Update the records that start at the line containing "Task: Open the http://localhost:3300 web link" and end at the line containing "pyautogui.click(x=1487, y=45)". Include both of those lines, change every "screenshot" to "image", and leave all else as it is.

Extracted records
----------------
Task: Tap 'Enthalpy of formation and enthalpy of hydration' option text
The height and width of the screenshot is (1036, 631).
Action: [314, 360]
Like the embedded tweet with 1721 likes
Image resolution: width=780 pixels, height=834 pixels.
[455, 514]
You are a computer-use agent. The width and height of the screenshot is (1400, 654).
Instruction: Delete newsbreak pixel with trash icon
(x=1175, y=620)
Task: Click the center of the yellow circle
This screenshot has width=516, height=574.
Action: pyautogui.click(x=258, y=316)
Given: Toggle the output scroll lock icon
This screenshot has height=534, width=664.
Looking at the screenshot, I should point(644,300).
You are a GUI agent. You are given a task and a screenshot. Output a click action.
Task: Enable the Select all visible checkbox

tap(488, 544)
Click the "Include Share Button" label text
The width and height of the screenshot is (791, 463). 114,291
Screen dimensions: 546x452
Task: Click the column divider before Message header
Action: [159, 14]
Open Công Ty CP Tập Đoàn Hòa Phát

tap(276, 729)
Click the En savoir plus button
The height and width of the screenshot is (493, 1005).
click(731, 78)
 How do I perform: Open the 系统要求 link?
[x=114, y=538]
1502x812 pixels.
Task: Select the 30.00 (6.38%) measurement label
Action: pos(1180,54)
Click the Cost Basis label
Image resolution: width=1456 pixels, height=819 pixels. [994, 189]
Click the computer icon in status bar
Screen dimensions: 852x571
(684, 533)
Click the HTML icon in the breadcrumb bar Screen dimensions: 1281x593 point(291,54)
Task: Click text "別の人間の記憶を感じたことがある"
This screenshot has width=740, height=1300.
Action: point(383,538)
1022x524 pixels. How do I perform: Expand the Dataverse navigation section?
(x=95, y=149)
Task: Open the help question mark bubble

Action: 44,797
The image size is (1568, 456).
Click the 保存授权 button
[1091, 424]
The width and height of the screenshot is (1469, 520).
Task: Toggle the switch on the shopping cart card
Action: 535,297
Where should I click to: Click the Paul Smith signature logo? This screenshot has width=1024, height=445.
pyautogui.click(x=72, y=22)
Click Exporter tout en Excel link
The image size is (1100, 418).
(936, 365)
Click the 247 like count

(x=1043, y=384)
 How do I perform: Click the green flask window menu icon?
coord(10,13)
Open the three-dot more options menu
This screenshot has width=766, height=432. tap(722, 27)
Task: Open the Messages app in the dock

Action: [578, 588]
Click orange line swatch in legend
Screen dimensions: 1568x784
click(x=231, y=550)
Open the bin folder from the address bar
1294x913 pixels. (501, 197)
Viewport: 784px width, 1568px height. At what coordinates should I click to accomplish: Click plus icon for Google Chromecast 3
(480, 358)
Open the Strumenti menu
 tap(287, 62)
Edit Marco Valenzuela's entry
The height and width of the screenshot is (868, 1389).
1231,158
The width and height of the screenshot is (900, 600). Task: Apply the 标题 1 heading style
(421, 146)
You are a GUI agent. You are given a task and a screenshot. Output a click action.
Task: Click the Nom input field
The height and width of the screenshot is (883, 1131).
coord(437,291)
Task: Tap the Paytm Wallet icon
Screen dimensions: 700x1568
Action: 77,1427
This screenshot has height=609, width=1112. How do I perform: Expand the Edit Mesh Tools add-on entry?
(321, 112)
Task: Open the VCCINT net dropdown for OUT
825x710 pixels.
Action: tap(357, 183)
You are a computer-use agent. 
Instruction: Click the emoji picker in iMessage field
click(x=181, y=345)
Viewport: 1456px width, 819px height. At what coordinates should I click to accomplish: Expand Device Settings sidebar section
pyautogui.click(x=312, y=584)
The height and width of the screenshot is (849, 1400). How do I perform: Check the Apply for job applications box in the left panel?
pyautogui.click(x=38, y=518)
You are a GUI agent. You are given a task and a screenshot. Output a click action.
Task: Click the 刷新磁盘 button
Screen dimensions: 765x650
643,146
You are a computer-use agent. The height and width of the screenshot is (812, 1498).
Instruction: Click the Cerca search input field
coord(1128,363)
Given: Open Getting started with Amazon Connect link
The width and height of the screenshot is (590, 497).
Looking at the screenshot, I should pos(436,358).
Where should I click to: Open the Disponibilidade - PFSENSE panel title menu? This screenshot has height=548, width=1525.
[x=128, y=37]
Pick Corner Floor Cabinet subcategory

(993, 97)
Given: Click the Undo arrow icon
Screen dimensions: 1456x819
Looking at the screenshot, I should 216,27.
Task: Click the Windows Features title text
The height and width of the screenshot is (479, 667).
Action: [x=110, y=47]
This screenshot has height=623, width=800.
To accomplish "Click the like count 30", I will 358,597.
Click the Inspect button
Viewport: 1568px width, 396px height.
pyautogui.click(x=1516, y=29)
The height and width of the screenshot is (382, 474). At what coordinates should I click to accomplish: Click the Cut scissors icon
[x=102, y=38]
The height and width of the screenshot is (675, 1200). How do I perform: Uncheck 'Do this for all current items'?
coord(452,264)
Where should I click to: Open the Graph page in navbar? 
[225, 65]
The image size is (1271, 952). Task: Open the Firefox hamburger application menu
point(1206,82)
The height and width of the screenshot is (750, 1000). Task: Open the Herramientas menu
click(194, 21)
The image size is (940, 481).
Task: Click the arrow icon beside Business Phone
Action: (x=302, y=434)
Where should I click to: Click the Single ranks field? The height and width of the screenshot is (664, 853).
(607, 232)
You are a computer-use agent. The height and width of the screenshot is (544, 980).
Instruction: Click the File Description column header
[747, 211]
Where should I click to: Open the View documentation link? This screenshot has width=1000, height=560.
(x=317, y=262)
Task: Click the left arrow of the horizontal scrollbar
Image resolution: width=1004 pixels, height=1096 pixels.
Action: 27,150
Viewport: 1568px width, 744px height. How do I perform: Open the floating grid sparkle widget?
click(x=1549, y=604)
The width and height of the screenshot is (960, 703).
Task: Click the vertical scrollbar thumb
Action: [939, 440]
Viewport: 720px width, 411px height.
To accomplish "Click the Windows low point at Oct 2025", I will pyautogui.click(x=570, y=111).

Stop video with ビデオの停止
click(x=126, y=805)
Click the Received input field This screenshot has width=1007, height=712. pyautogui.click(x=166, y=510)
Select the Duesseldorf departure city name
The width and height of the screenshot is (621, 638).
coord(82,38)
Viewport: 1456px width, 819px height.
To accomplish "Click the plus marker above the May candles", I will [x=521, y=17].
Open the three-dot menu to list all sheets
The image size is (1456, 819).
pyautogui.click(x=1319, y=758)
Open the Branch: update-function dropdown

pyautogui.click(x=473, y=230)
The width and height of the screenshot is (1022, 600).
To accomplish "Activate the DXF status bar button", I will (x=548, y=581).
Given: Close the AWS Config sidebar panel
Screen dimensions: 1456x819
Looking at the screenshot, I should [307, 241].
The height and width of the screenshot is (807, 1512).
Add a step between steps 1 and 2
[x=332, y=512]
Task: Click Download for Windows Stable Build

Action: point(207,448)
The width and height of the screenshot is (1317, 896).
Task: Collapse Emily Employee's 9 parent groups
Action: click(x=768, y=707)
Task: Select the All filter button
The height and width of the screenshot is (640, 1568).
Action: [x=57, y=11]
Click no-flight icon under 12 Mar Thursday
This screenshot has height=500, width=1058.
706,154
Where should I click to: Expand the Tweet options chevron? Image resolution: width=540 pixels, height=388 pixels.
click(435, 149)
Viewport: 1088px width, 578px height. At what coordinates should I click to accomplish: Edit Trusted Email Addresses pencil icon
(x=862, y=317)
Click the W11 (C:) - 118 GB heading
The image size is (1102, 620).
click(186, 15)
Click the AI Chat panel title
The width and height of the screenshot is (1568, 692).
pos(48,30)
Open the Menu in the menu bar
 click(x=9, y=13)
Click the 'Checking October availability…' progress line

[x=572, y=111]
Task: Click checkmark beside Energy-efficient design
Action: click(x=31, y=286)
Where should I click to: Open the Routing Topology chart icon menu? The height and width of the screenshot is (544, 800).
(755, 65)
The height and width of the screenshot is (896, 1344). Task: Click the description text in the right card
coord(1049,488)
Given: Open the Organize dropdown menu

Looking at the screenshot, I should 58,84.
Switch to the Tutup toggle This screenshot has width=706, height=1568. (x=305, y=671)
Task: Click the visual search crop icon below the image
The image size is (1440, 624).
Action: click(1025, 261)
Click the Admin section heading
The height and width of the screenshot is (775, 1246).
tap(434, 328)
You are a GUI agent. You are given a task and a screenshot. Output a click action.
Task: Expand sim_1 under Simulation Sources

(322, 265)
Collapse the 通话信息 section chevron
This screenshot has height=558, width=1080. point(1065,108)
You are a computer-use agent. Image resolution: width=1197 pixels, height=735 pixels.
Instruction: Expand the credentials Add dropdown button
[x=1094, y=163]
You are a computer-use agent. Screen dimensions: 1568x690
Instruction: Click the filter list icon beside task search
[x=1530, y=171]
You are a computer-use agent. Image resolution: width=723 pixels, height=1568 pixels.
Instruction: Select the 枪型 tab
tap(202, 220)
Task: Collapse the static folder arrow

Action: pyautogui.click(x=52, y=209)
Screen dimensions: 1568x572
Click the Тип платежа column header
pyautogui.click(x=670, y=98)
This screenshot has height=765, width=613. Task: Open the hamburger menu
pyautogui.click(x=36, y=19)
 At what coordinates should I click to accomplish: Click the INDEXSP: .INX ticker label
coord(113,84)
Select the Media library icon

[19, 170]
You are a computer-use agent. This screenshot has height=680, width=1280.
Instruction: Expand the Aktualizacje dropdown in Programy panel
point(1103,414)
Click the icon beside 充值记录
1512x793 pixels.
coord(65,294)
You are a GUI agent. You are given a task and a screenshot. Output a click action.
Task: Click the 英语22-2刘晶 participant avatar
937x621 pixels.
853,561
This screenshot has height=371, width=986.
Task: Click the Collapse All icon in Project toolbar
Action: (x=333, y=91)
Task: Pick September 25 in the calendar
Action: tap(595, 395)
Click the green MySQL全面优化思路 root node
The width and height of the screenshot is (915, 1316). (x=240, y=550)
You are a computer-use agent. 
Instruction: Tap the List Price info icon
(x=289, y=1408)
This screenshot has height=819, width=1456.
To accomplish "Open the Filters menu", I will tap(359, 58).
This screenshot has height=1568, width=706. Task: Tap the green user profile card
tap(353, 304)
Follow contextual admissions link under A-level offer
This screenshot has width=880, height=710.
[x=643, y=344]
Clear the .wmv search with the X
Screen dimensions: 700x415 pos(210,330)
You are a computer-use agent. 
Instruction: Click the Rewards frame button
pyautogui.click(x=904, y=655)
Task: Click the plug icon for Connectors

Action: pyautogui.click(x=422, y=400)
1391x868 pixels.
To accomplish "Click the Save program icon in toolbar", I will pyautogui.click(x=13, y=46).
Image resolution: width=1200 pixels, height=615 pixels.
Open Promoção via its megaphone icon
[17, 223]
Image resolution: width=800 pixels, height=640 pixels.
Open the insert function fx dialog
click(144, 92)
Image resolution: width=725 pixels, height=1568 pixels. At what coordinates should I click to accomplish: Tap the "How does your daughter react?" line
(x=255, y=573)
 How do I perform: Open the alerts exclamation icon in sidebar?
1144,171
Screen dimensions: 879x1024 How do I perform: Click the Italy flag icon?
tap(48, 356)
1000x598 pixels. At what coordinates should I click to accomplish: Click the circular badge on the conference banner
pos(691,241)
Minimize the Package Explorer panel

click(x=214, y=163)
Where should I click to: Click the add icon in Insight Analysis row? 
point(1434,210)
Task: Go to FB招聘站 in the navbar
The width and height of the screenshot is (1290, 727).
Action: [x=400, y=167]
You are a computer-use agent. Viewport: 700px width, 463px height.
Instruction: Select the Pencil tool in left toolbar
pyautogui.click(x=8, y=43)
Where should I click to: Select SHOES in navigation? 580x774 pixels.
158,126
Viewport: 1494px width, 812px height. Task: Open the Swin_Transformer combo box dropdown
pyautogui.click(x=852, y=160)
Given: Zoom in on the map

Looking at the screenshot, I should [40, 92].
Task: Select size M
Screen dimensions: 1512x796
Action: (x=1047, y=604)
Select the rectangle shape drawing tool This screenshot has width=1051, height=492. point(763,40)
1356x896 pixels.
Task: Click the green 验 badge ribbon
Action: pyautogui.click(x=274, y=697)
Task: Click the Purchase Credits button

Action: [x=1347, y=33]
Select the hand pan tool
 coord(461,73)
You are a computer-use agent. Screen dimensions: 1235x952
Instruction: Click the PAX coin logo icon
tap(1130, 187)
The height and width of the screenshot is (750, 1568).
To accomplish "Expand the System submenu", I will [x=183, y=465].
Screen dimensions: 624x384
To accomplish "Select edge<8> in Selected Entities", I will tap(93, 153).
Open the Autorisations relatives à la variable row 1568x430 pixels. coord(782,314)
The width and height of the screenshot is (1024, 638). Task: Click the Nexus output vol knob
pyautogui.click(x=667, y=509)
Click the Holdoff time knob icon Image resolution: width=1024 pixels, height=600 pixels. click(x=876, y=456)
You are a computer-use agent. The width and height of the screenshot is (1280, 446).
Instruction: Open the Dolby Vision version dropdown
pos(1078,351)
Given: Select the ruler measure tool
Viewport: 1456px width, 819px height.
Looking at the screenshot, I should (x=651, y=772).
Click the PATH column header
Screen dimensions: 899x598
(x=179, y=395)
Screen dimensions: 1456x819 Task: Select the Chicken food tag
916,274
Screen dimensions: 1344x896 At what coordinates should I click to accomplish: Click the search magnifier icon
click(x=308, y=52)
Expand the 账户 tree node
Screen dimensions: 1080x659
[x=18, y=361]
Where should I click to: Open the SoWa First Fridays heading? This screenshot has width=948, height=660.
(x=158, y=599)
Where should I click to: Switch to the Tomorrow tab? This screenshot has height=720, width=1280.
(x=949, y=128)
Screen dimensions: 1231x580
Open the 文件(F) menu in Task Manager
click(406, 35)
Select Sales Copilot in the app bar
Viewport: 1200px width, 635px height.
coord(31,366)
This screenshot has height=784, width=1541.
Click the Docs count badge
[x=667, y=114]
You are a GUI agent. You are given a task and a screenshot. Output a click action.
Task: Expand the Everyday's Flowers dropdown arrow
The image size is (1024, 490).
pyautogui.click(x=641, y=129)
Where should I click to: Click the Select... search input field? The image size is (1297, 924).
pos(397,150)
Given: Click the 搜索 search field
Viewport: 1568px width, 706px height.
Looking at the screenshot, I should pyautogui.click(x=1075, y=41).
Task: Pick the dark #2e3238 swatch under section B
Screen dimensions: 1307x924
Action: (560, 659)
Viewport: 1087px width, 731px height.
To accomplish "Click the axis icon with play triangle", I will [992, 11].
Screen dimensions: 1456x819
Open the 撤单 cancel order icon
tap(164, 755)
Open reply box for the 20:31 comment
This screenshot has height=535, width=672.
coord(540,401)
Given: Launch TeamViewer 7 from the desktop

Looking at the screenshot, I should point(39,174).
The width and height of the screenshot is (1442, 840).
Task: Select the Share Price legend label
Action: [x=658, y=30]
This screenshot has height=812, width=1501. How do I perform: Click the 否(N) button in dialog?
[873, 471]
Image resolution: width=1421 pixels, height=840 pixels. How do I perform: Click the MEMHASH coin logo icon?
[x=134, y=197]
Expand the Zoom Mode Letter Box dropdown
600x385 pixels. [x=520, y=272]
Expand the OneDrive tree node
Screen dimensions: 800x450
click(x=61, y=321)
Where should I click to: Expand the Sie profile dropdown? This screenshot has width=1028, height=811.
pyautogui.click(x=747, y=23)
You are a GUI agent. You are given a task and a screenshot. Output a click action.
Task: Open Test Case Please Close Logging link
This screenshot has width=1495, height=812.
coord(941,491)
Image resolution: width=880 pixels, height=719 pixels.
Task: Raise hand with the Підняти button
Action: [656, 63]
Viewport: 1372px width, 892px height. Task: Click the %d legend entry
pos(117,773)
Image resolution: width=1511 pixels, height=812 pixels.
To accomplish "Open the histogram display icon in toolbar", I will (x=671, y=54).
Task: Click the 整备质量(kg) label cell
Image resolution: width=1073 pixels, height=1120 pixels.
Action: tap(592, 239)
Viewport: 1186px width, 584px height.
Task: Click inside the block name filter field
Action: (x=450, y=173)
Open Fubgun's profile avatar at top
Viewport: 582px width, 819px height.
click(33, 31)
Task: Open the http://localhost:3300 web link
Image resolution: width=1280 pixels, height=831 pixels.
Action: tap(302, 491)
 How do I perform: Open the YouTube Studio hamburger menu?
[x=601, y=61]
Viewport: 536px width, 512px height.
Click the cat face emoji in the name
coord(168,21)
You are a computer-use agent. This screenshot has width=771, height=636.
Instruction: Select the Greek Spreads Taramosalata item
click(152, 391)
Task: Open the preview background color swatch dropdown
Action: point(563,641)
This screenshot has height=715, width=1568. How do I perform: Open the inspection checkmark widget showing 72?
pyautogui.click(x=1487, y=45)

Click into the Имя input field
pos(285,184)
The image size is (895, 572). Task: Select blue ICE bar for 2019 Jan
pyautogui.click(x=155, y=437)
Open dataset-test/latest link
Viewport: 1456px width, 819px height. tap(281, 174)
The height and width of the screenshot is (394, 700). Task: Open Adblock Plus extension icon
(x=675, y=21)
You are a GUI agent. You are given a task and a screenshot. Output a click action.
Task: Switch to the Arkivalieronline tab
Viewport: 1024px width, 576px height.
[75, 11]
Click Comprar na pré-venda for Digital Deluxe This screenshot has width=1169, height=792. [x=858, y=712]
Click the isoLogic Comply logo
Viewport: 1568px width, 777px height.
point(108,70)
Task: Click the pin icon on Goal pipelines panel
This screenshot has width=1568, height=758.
----------------
> ANSWER FOR THE TASK
Task: Open the http://localhost:3300 web link
Image resolution: width=1280 pixels, height=831 pixels.
Action: tap(302, 491)
 How do I perform: Open the YouTube Studio hamburger menu?
[x=601, y=61]
Viewport: 536px width, 512px height.
Click the cat face emoji in the name
coord(168,21)
You are a computer-use agent. This image has width=771, height=636.
Instruction: Select the Greek Spreads Taramosalata item
click(152, 391)
Task: Open the preview background color swatch dropdown
Action: point(563,641)
This image has height=715, width=1568. How do I perform: Open the inspection checkmark widget showing 72?
pyautogui.click(x=1487, y=45)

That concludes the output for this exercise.